Congress will spend a lot of time in 2011 looking for ways to reduce the budget deficit that is expected to reach $1.5 trillion this fiscal year. Much of the debate centers on whether to increase income (raise taxes) or reduce spending. The IRS is weighing in by trying to collect what is already owed. The so-called tax gap, which is the difference between taxes owed and those collected, was estimated to be $350 billion last year. Being able to shrink the tax gap would help narrow the budget deficit without raising taxes or cutting spending.

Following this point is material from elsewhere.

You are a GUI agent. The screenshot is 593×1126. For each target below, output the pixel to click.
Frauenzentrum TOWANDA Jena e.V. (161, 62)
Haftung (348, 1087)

One area of major interest is undeclared assets of U.S. residents that are held overseas. The IRS scored a huge win in 2009 with Switzerland by forcing them to report information on accounts held by U.S. citizens. 14,700 citizens turned themselves in under a partial amnesty program. Now the IRS is turning its attention to accounts held in Asia. The Department of Justice sent letters to taxpayers with undisclosed accounts in India and Singapore advising them they were subjects of criminal investigations. The IRS is pressuring large financial institutions to provide this information. IRS Commissioner, Douglas Shulman, warned taxpayers in a recent speech “If you hold overseas assets, you must report and pay your taxes or we will be increasingly focused on finding you.”
Mortgage foreclosure isn’t the only problem in the housing market these days – over reporting mortgage interest is an area of concern for the IRS. Many taxpayers are reporting income that is insufficient to cover the mortgage payment required to support the interest deduction they are claiming. The inspector general estimates unpaid tax revenues of $1.4 billion due to incorrect or fraudulent mortgage interest deductions. The IRS plans a nationwide program to make greater use of mortgage data in audits this year.
The Internal Revenue Code Section 7623(a) was passed into law at the end of 2006 to help the IRS crack down on tax cheats. This section is also known as the Whistleblower rule. It provides for two types of awards, 1) 30% of the amount collected if the dispute exceeds $2 million in taxes, penalties and interest or the taxpayer’s income is more than $200,000 and 2) 15% of the amount collected for amounts less than $2 million. If you decide to submit information and seek an award for doing so, use IRS Form 211. The same form is used for both award programs. The program is barely four years old but it has already attracted a lot of interest from potential informants looking to cash in on the awards.